I find if I treat things that way, things go much smoother (for me). Guess I’m saying it takes more to ruffle my feathers than it used to 10 years ago. I give the written word the benefit of the doubt. Don’t get me wrong – if you come along and say ‘well, that’s the biggest pile of rubbish I’ve ever seen written’ without any sort of supporting evidence whatsoever (and people do :) expect to receive a truly smart response from me. But, it takes something that strong to elicit that sort of response. If you come along and say “I don’t think that is quite right” and provide some supporting evidence – great, we’ll see what the truth is. And that is what is important isn’t it? How stuff actually works, today. So please, bring it on.
On a related note, beware political correctness too. Consider this article:
The word "fail" should be banned from use in classrooms and replaced with the phrase "deferred success" to avoid demoralising pupils, a group of teachers has proposed.

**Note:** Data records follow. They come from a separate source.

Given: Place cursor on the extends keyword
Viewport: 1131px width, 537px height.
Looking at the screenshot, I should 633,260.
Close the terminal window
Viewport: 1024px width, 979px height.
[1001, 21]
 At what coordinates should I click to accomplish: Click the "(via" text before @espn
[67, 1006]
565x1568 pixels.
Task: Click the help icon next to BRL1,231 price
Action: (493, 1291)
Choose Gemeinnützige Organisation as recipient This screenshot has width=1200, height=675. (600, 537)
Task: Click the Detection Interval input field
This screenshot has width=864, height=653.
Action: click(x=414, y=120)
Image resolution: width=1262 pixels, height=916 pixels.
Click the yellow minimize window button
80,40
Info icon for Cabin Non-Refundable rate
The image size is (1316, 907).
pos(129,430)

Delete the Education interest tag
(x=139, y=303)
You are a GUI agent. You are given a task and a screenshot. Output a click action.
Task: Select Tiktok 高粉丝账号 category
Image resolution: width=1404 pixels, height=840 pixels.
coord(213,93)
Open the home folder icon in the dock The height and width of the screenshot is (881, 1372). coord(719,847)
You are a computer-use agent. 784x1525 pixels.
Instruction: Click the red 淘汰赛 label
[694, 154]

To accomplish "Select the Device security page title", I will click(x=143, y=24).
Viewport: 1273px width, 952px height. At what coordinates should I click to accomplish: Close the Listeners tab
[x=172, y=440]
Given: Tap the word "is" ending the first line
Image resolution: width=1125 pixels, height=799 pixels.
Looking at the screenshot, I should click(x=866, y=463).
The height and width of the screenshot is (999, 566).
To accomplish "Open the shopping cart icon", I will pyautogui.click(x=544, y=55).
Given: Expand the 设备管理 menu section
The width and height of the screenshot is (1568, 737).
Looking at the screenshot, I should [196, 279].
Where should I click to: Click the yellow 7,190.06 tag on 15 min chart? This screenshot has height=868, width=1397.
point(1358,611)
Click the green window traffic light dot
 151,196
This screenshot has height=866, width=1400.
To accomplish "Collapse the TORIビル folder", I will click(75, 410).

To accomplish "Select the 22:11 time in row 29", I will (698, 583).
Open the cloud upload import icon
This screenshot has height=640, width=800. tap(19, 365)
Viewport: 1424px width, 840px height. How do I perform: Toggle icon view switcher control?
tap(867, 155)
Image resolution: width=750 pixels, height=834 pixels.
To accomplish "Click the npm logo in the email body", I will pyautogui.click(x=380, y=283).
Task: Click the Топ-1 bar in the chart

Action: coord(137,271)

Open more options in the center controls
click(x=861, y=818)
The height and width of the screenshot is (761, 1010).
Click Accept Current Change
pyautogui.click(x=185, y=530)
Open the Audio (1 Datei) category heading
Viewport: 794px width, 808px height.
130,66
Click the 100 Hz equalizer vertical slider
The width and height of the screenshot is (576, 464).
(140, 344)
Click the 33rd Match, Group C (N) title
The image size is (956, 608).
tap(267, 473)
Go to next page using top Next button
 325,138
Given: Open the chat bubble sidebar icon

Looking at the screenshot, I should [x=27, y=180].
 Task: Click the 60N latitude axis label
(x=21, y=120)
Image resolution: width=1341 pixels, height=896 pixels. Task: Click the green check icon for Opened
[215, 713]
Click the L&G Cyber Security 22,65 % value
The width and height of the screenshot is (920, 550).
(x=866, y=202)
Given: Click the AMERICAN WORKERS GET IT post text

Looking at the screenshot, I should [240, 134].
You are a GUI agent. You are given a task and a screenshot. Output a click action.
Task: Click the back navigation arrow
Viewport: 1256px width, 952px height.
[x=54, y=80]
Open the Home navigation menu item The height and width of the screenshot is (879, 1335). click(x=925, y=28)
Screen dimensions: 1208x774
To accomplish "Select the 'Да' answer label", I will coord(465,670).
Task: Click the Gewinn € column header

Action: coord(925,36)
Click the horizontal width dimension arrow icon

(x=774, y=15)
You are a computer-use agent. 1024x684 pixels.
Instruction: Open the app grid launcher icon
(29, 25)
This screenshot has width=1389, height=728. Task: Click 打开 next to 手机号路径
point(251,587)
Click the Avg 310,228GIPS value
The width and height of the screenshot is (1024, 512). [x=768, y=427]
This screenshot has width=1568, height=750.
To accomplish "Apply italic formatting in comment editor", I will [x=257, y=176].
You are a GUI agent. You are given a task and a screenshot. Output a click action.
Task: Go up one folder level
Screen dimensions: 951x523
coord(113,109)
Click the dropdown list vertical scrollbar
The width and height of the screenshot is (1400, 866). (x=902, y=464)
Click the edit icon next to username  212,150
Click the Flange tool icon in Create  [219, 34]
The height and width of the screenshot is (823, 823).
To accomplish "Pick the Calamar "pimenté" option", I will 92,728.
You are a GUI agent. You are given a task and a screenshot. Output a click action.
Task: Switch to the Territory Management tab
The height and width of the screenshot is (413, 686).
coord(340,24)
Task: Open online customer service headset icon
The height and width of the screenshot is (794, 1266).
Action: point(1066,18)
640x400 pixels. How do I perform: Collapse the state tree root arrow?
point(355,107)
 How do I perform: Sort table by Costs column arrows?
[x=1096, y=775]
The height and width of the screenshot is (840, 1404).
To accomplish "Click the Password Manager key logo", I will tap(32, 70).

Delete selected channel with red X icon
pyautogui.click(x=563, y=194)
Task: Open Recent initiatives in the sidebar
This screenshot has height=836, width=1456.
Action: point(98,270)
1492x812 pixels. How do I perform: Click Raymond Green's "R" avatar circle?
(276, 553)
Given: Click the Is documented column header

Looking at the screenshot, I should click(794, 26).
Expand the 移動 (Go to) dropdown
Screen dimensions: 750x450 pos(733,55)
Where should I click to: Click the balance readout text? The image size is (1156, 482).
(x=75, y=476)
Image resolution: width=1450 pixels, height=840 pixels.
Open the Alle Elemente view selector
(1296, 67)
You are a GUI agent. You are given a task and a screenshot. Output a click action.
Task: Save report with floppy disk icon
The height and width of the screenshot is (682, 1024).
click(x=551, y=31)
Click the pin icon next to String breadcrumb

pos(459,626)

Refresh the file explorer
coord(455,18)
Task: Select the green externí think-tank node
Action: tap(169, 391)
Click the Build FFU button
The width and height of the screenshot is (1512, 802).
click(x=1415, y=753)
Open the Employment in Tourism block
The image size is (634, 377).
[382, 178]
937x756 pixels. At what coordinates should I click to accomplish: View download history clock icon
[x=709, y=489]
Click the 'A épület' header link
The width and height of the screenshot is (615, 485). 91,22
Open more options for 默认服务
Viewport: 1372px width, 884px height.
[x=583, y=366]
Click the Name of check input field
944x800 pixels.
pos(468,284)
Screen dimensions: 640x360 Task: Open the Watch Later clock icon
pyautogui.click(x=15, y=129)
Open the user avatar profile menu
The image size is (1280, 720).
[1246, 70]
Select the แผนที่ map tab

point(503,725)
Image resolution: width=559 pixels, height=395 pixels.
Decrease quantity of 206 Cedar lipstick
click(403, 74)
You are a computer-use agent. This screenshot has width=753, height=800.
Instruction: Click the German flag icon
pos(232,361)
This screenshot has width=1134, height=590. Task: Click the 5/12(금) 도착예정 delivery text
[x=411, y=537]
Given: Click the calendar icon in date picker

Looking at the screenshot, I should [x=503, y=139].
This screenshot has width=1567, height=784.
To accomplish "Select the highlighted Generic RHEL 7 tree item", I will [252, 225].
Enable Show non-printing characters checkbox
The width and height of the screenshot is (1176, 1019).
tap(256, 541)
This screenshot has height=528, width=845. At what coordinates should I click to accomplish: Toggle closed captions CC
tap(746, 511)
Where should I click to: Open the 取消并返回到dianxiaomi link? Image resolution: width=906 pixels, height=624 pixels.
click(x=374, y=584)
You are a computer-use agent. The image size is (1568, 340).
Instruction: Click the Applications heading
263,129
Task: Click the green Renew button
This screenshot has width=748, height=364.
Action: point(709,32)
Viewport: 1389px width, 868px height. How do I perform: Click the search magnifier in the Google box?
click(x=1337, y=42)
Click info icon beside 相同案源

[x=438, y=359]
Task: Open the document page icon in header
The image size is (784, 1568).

Sugar and spice and everything nice, but it doesn’t accurately describe the reality that “they failed that grade”.
So, keep the comments and criticism coming. Be polite (sure, makes sense), but don’t over correct. Be careful in your choice of words, words have meanings and come with their own baggage sometimes. I tend to read and re-read my replies a couple of times and try to edit out the flaming sarcasm when appropriate (remember, sometimes sarcasm is useful in making a point and not insulting to the person reading it).